The follwing form that article might also be relevant.

Cloudflare also offers a resolver as a Tor onion service in order to resolve DNS queries over Tor [20]. Tor re-packetizes DoH in Tor messages, also known Tor cells, that have the same size. Furthermore, DoH traffic is multiplexed with other Tor traffic (e.g., Tor control cells) in the same TLS tunnel. Our results show that Tor offers the highest-level of protection, reducing the success rate of the attack to 3.3%.

Cloudflare’s setup guide for tor DNS is described on their documentation. But be aware of the centralization issues of that, also described in the article:

Surprisingly, Mozilla made a move in the opposite direction, namely, toward centralizing the DNS infrastructure to a few remote DoH resolvers [11]. Recently, Mozilla announced a partnership with Cloudflare to set Cloudflare’s resolver as the default DoH resolver in future Firefox releases [12, 13].

@vasilis, a question of mine still remains, does this prevent the ISP from knowing which websites you visit? Because the way I am thinking they still know which ip addresses you connect to after doing the DOH query. And just by having a table of well-known (ip-domain) table they can easily do the inverse resolving. So what exactly is the advantage of DOH other than the integrity aspect?

With the “traditional” DNS queries the ISPs know all your DNS queries. That translates into every domain even the ones that do not exist or accidental queries; for instance somebody pasting a password into a web browser address bar. Given that DoH/DoT will provide a lot more privacy as now the ISPs need to perform an attack in order to compute the encrypted DNS queries a user entered.
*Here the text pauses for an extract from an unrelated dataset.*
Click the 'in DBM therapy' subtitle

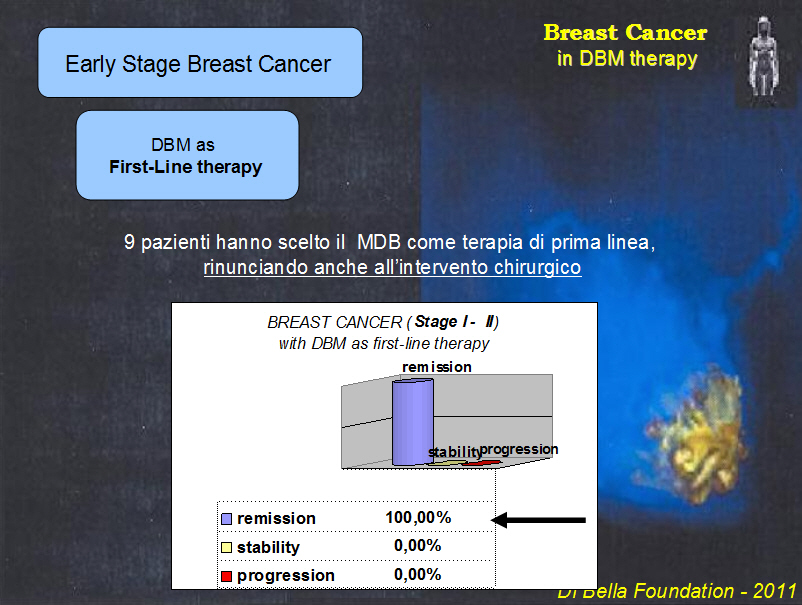627,59
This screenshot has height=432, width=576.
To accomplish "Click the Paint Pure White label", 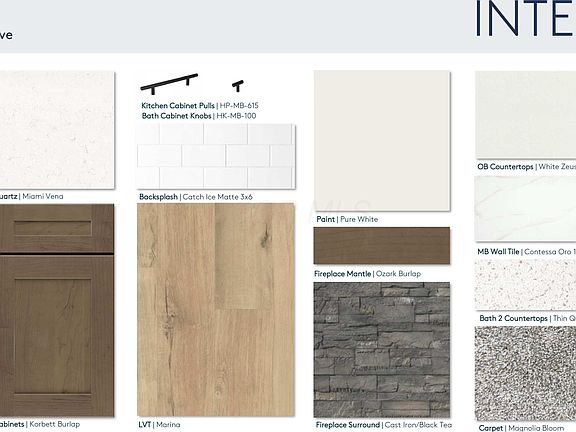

Given that ISPs are gaining a lot of intellegince and most probably sell this information to 3rd parties, they will probably use these data and sell them as “aggregate data” leaving other entities to decrypt/correlate or find other innovative use cases.

Furthermore the protocol can drastically improve a lot by implementing padding of DNS queries, for instance Tor re-packetizes DoH in Tor cells and according to the researchers:

Our results show that Tor offers the highest-level of protection, reducing the success rate of the attack to 3.3%.
We also simulate constant padding, i.e., all TLS record packets are padded to have the size of the maximum TLS record observed in the dataset. This padding strategy, as shown on the table of Figure 7, defeats the classifier by reducing its success rate to less than 7%.


Figure 7: volume overheads of different padding-based defenses.
Finally, we measured the traffic volume overheads in the communication of each of the countermeasures we evaluated (boxplot at the bottom of Figure 7). Surprisingly, we observe that Tor guarantees as good protection as constant padding at a lower cost.